Coincidence that I'm posting this just after Jordan revealed his BAP-'05-in-progress, but I finally got around to Lease's "Free Again"s in Xantippe (and I just had to pack it, so this will not be very well-justified). Like, a lot, the phrasal rhythm, and the alternation between sharp, terse lists and slightly baggier/undistorted syntax. "She wants torn strips of city," and the writing is at its best when Lease obliges. Less thrilled by (1) the nature-good (noting, however, that "there is no nature")/culture-bad thematics of much of the piece [that "sense that people don't entirely regret life," and I know I don't have that verbatim, is not much in evidence], though given the scenery of toxic smoke and "brownfields" (2) the intrusive statements about the "I" [this is the part I can't quote directly] and empire that sometimes seem to function as theoretical bona fides, in a poetry that draws much of its strength from particularized observations. Interesting w/r/t J. Moxley's recent Poker essay [also packed, but coming back out of the box in Chi., not to mention, among other things, the Rousseau material I'm not done chewing over] -- from which I take away the point that there's a tension, for many poets, to be resolved between intellectual convictions re the decentered-subject-and-all-that, and what those convictions mean for "how one out of write," as against the way that sensibility generates what one actually writes (and thus implies a unifying, if not unified, subject).* And the point that this tension was only buried but not actually absent for all but the most aleatory/non-intentional of the langs-and-fellow-travelers; it doesn't stop being "lyric poetry" simply because you lopped "I saw/heard/thought of/thought/experienced/felt" off the sentences. [And I do like that Lease doesn't do this, or at least not as a matter of habit.]

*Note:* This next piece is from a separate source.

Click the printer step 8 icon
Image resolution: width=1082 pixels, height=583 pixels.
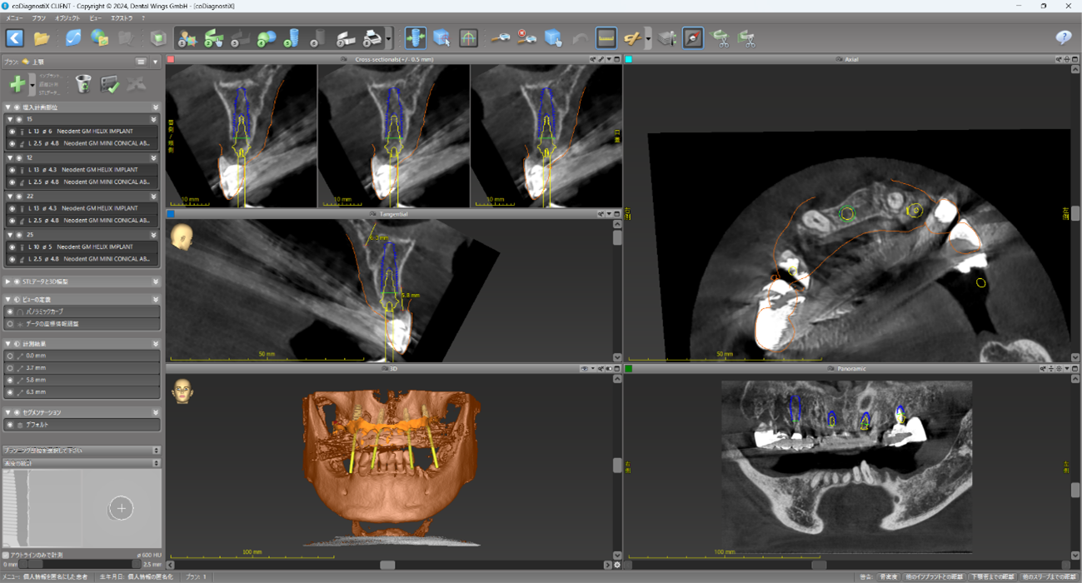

*And this has some bearing also on Jane's recent post -- but not only w/r/t music and/or poetry. Why is it that one is much more likely to find an artist's statement that begins (as one I just saw recently did), "My art comes from the soul" in a non-institutional venue (here, the sort of coffeehouse where we sophisticates tend to think the "local art" laughably bad) than in the wall-text or pamphlet accompanying a show in one of our always-self-and-"self"-critiquing/yet-stil-standing-and-still-depending-on-the-star-power-of-names museums. [I'm thinking of the Basquiat show now at MOCA, though the cultural politics of JMB's reception and use, in death as in life, are obviously not a simple case.]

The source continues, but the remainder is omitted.